Continue the interview profile of Sylvain Vanston on climate work at Axa, picking up right after its final sentence.
----- PAGE EXTRACT -----
Sylvain Vanston is in charge of integrating environmental, social and governance (ESG) risk and opportunity factors into the Axa Group's product development, risk management, underwriting and investment processes, as well as developing new policies with a specific focus on climate change and biodiversity.
He also supports the relationship with analysts and rating agencies, the Axa Group's ESG reporting strategy as well as its environmental footprint management.
He has been a relentless promoter of climate action at Axa and has shared his expertise in many forums, including as a member of the Task Force on Climate-related Financial Disclosures (TCFD).
What inspired you to work on climate change issues?
I have a very clear starting point: June 1992, in a Canterbury park, reading The Economist analysing the Rio Summit negotiations to establish the UN Framework Convention on Climate Change.
----- SUPPLIED ENTRIES -----
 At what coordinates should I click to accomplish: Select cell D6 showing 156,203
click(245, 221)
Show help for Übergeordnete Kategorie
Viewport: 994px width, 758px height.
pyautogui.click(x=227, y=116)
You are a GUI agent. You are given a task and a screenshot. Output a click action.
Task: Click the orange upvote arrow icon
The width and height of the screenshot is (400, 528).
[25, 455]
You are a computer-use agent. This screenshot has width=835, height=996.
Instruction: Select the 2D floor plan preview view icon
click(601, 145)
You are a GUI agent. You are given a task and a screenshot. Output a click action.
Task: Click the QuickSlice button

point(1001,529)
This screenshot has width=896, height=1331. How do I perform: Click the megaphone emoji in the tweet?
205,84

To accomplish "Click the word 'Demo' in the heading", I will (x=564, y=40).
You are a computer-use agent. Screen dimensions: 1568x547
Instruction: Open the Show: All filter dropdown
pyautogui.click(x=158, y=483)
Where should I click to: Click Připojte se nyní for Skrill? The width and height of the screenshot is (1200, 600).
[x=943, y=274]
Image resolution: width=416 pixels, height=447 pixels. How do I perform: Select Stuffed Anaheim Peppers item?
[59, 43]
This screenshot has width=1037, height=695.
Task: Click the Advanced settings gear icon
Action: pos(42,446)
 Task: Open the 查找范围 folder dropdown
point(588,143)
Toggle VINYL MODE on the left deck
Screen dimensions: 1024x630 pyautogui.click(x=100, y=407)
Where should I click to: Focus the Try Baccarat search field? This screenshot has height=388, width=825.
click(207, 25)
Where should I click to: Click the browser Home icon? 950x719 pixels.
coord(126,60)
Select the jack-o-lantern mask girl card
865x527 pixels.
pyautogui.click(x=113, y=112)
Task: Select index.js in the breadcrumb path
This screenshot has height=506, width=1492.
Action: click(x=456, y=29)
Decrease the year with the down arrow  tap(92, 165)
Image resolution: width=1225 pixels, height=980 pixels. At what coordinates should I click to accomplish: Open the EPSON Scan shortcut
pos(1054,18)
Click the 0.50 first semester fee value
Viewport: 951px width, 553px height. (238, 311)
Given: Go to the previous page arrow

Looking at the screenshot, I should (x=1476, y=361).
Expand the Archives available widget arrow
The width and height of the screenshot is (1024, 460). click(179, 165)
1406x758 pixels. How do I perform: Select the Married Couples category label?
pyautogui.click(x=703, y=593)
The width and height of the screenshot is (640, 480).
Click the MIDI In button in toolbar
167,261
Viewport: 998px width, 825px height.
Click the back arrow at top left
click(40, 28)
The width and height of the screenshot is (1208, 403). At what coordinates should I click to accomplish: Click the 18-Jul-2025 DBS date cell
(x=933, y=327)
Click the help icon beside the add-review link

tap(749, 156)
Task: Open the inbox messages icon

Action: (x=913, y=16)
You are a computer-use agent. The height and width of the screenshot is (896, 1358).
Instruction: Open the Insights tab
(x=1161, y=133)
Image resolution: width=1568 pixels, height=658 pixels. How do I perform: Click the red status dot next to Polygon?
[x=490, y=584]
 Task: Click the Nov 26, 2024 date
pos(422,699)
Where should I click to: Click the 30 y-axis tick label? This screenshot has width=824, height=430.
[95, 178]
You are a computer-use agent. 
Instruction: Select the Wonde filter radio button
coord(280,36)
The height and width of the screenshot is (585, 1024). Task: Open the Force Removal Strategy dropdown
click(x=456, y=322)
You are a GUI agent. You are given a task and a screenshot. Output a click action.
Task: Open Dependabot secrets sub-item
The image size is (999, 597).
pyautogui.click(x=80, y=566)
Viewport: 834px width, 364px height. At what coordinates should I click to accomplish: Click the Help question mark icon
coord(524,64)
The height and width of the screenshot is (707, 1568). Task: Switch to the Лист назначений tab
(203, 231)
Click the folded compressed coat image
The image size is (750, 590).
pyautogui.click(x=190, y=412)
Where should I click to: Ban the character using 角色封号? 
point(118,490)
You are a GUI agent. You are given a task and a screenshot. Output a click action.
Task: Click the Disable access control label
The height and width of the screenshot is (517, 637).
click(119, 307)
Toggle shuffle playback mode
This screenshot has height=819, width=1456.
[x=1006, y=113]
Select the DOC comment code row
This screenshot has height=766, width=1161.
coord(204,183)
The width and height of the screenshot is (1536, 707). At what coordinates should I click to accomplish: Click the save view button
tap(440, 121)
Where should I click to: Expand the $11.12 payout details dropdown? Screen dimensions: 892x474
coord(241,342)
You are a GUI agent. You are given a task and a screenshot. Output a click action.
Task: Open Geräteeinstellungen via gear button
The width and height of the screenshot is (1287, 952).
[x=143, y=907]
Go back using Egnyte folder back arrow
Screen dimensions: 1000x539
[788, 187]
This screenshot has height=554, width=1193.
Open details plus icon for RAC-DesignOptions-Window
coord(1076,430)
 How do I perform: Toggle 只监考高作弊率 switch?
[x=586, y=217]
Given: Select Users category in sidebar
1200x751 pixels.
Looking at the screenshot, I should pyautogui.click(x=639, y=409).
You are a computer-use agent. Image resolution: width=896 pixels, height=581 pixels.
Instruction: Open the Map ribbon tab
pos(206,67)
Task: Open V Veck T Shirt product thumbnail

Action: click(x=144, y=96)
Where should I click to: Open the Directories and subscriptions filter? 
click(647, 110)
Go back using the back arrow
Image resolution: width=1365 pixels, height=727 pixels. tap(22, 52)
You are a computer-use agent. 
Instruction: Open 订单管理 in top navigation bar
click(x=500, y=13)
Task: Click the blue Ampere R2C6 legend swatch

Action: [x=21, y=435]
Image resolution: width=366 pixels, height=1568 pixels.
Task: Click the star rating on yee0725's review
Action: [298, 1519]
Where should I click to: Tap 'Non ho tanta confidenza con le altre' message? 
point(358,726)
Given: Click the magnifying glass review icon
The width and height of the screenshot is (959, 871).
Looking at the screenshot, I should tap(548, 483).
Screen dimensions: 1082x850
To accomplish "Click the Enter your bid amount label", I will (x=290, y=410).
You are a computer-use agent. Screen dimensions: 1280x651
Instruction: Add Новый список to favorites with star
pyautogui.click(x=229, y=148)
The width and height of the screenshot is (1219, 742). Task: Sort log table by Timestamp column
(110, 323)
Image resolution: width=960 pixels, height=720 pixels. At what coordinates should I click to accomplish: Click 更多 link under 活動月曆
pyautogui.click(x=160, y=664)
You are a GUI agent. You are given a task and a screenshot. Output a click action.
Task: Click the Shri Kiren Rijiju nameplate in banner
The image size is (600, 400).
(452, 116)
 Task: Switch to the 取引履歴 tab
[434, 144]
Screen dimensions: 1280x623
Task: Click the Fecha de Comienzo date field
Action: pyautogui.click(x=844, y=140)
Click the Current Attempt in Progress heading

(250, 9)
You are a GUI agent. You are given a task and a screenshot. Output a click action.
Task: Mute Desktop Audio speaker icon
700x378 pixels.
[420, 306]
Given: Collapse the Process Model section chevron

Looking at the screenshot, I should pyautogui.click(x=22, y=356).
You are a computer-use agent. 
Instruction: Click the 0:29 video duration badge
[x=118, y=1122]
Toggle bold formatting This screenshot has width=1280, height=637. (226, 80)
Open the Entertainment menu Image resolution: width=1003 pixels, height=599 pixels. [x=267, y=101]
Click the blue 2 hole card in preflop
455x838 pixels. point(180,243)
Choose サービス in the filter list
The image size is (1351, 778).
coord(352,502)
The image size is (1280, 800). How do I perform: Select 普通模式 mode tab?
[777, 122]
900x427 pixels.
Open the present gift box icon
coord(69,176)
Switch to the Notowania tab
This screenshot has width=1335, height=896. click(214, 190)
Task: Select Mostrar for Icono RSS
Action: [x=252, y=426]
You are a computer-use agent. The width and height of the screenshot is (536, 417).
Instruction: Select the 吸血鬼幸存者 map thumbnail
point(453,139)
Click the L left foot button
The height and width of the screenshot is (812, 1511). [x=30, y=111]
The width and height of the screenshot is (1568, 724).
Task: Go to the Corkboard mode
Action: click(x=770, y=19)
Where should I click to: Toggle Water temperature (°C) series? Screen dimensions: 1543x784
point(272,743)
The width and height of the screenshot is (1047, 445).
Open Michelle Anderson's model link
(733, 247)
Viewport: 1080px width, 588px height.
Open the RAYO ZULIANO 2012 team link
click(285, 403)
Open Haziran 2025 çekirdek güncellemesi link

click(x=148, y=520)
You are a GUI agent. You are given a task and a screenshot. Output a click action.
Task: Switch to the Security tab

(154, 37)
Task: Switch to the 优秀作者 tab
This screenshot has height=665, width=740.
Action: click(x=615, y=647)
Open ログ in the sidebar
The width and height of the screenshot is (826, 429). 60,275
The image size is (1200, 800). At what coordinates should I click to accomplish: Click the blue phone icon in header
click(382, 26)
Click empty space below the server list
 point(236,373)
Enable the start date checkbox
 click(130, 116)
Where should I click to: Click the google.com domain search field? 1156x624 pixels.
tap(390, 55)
-----
--- ANSWER SPACE ---
As an International Relations student, these negotiations struck me as a perfect case study involving a classic "tragedy of the commons" dilemma whereby a common resource (in this case, the earth's capacity to absorb anthropic carbon emissions and provide natural resources) is being depleted by individual actors, leading to the ruin of all, when cooperation could have avoided it.
Thirty years later, it is fair to say this initial conundrum remains and still prevents efficient global cooperation.
I boarded the climate train via an academic "game theory" angle, but righting the sheer unfairness of climate change stuck with me. I focused my following university years on the concept of sustainable development. You could say I'm not a newcomer to this debate, and yet it still feels new to me, which is a blessing.
What are your work priorities right now?
Axa announced a greatly ramped-up climate strategy last November. My priority is to walk this talk and deliver on our promises, including some ambitious and transformative commitments on climate neutrality, coal phase out, green investing and so on. We also joined the Net-Zero Asset Owner Alliance where we support work on "investment temperature" metrics.
We are also working on biodiversity loss, which receives far less investor and business attention than it should. In many respects, the biodiversity crisis has already crossed the "well below 2°C" threshold that we are trying to avoid when it comes to climate mitigation.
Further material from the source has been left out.